ApplePay’s Secret (Apple)Sauce

What is so special about ApplePay?

Other mobile wallets have struggled to gain traction, most famously Google’s failed attempt.  And the day before the ApplePay announcement, quoted American Express executive Josh Silverman essentially calling their mobile wallets a failure.  In his opinion, “the swipe isn’t especially broken”…in other words, how much easier is it to tap your phone than to swipe your card? What does that save you, 5 seconds? Big deal!

I believe he is spot on…But I think his statement also misses the point entirely.

Google wallet, Amex wallet and others have failed so far because they have attempted to “fix” the card swipe by replacing it with a phone scan or tap that is really not much different.  There is simply is no burning platform in consumer card payment around the inconvenience of swiping a card….it’s just not that big a deal.

When it comes to security, however, the entire industry is on fire!   (Hello Michael’s, OfficeMax, Target, Home Depot, etc…).  Security is most certainly a big deal!

It is a less sexy aspect of ApplePay that is actually the central feature that might just finally move the needle on replacing plastic cards.  Because ApplePay is not just removing the swipe from the point of sale, it is removing the card number and security code altogether.

Here’s the relevant feature as explained on NPR:

“Google has a mobile wallet that stores credit card information. But Apple does not do that. Apple Pay stores a unique ID that’s scrambled up with encryption inside a locker in the phone….When you want to make a purchase, the phone communicates with the bank to get a token. The phone gives that token to the merchant…And even if the token gets stolen, it’s just for one-time use. It’s not good for your next purchase or for the black market” (emphasis mine).
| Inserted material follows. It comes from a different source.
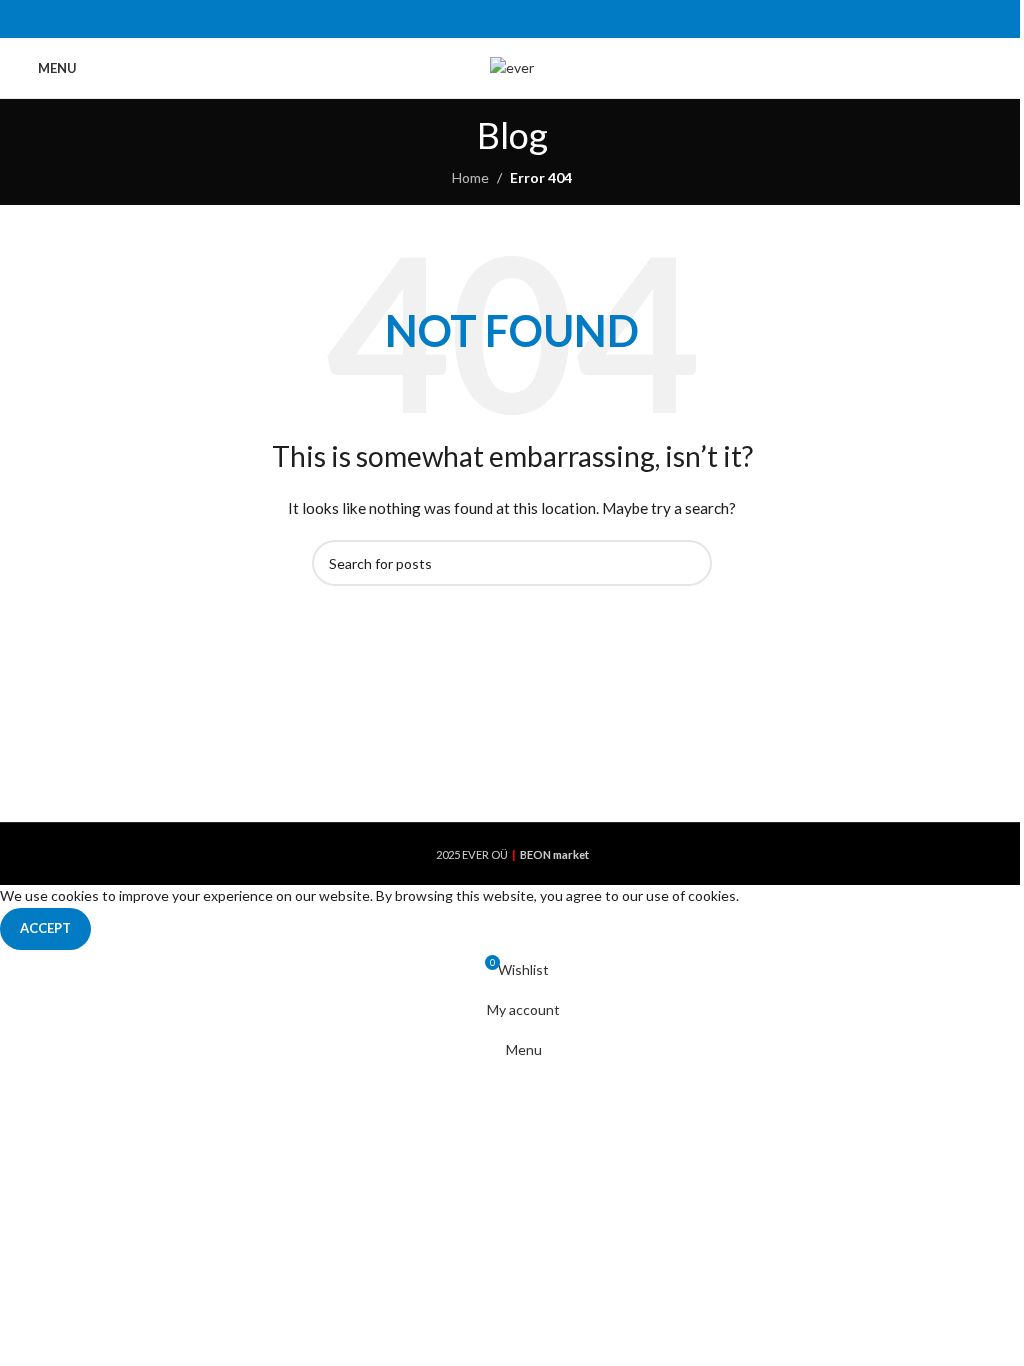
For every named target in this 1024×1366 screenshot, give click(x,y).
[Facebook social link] (461, 19)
In the age of the Networked Economy, there is no reason why sensitive consumer card or bank account information should proliferate on every single point of sale device we use to make transactions. The same holds true for payments in B2B context.   Why should every electronic ACH payment (in the US, for example) require that a paying company collect, manage and maintain sensitive vendor bank information?  While not as prominent an issue as consumer card data, the risk is no less real.

As ApplePay is attempting to remove payment risk for consumers, AribaPay is removing payment risk for B2B payments ….by substituting a non-sensitive proxy number at time of payment.  Now, I’m not saying that ApplePay took our idea (or our naming convention)…I’m just saying that it is a process waiting for a solution in both the B2B and consumer payments world.

Apple’s idea with ApplePay to replace the card number with a non-sensitive proxy number that enables the sensitive information to be stored in a single, secure location away from the prying eyes (and code) of hackers, is a brilliant use of the Networked Economy…and a potential game changer.